- Excerpted records:
+++++
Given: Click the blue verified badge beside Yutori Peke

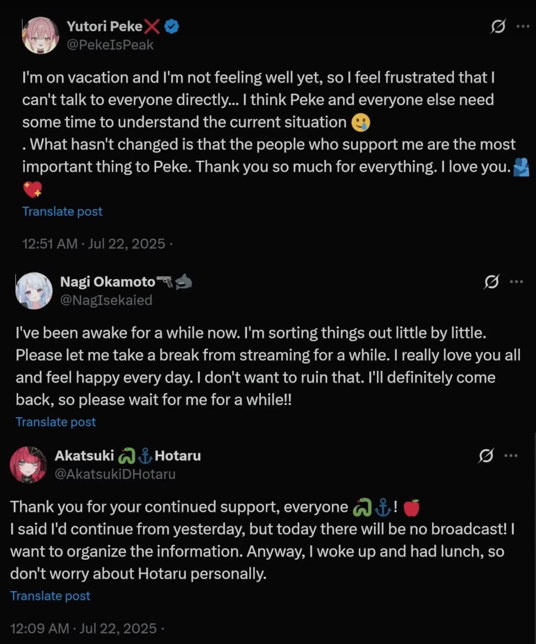Looking at the screenshot, I should click(172, 26).
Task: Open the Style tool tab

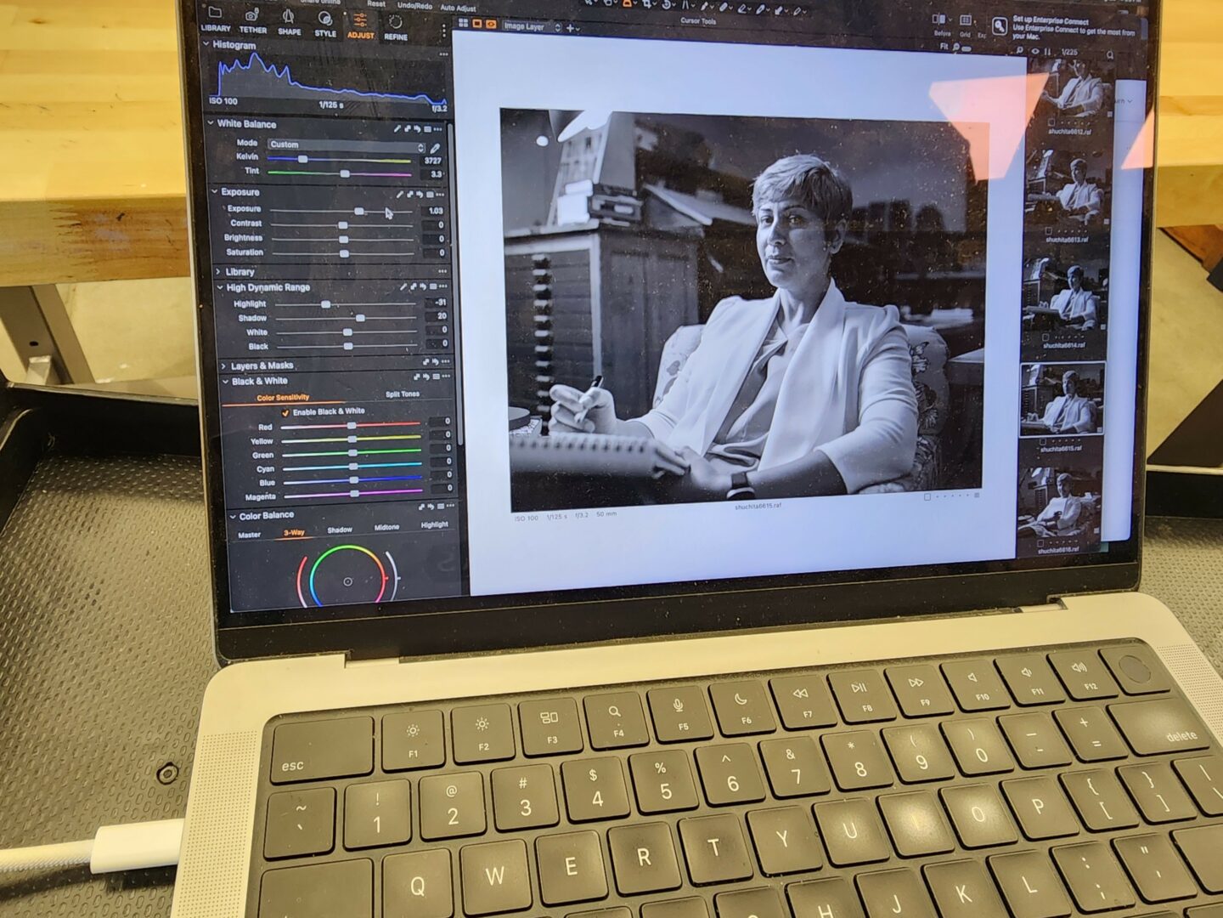Action: click(325, 23)
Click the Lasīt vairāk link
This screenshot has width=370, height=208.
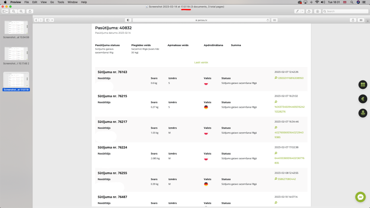coord(201,62)
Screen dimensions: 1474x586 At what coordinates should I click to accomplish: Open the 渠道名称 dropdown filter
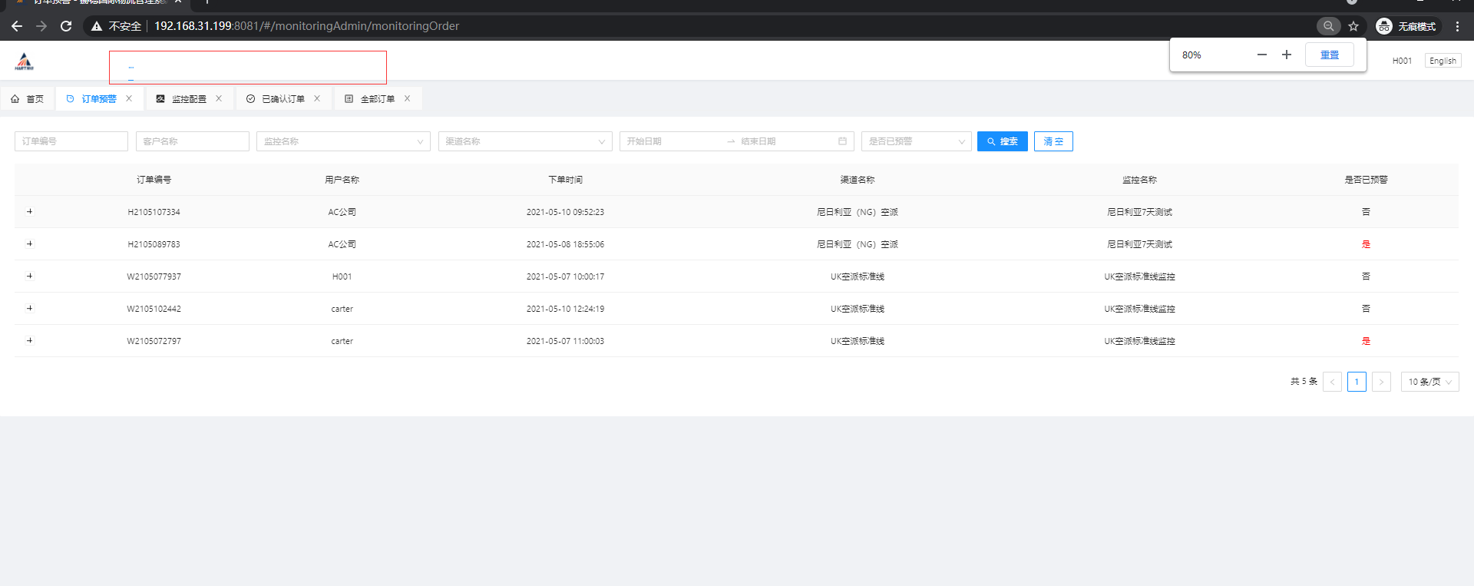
+++++
- Required work: In the data above, the line containing "This screenshot has width=370, height=208." and all lines after it are to be reproduced exactly, leaving out the pictures.

- Output for this task:
This screenshot has width=370, height=208.
coord(201,62)
Screen dimensions: 1474x586 At what coordinates should I click to accomplish: Open the 渠道名称 dropdown filter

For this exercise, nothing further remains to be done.